- [Goals]
(a) Translate this sentence from the article on PayPal and central bank digital currencies into Spanish: "Central banks have been cautious in exploring digital fiat."
(b) According to the article on PayPal and central bank digital currencies, how many merchants does PayPal plan to open its cryptocurrency transaction functionality to in 2021?

++++ Excerpt provided

PayPal Holdings Inc. is helping central banks around the world develop sovereign digital currencies, President and CEO Daniel Schulman said during a Nov. 2 earnings call.

The company's decision to work cryptocurrency into its digital wallet and enable merchants to accept it revolves around making digital currencies easier to use, more commonplace and more stable, management said. A consumer storing bitcoin in his or her digital wallet will have the ability to pay an online merchant using that currency through PayPal's platform, which converts the coins to fiat currency at a step rate to resolve volatility and with no input from the merchant.

Rolling out existing cryptocurrencies to digital wallets may be a stepping stone to a future in which fiat currency exists in a digital form. PayPal plans to open the cryptocurrency transaction functionality to all 28 million of the merchants who use PayPal in 2021, Schulman said.

"[Central bank digital currencies], from my perspective and all my conversations, are a matter of when and how they're done, not if," Schulman said. "And I think that our platform, with its digital wallets and the scale that we have right now, can help shape the utility of those currencies."

Central banks have been cautious in exploring digital fiat. In October, Federal Reserve Chairman Jerome Powell said the Fed is studying whether to launch one, but he said cybersecurity and the stability of the financial system were the central bank's primary concerns given that the U.S. dollar is the world's reserve currency.

"We do think it's more important to get it right than to be the first," Powell said.

++++++++
++++ Given records

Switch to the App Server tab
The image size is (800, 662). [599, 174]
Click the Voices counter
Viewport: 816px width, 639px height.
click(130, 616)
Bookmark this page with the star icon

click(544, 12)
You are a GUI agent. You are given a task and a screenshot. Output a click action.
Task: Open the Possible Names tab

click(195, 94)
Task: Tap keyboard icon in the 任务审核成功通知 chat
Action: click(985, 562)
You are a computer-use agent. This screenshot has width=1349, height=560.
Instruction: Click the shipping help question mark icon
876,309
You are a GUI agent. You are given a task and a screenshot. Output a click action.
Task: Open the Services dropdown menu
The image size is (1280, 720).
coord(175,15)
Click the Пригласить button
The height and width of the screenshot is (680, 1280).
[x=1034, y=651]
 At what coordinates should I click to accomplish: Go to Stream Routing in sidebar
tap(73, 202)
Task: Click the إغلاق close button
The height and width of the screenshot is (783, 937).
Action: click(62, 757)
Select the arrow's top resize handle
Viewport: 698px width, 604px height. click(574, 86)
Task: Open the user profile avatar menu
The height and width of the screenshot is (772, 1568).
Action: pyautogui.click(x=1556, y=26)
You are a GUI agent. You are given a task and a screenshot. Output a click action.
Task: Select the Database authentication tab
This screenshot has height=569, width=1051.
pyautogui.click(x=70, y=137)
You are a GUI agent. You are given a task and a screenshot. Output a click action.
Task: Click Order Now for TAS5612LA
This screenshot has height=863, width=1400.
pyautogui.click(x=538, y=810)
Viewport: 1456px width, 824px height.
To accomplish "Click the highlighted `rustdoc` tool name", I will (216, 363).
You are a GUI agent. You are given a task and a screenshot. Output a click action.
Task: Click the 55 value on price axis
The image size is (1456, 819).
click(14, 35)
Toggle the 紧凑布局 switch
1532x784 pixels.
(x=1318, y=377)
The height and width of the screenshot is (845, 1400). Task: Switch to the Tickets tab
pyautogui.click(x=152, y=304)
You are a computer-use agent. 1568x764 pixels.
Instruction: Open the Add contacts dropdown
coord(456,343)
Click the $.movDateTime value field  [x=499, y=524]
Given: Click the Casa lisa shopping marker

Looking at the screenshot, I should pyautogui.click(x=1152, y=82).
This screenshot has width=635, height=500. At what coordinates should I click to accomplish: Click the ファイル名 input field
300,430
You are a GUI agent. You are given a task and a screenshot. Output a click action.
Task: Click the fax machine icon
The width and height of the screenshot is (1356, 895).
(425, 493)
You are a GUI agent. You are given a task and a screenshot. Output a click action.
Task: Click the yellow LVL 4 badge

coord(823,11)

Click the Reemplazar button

++++++++

- [Answers to each task]
(a) Los bancos centrales han sido cautelosos al explorar el dinero fiduciario digital.

(b) All 28 million merchants who use PayPal.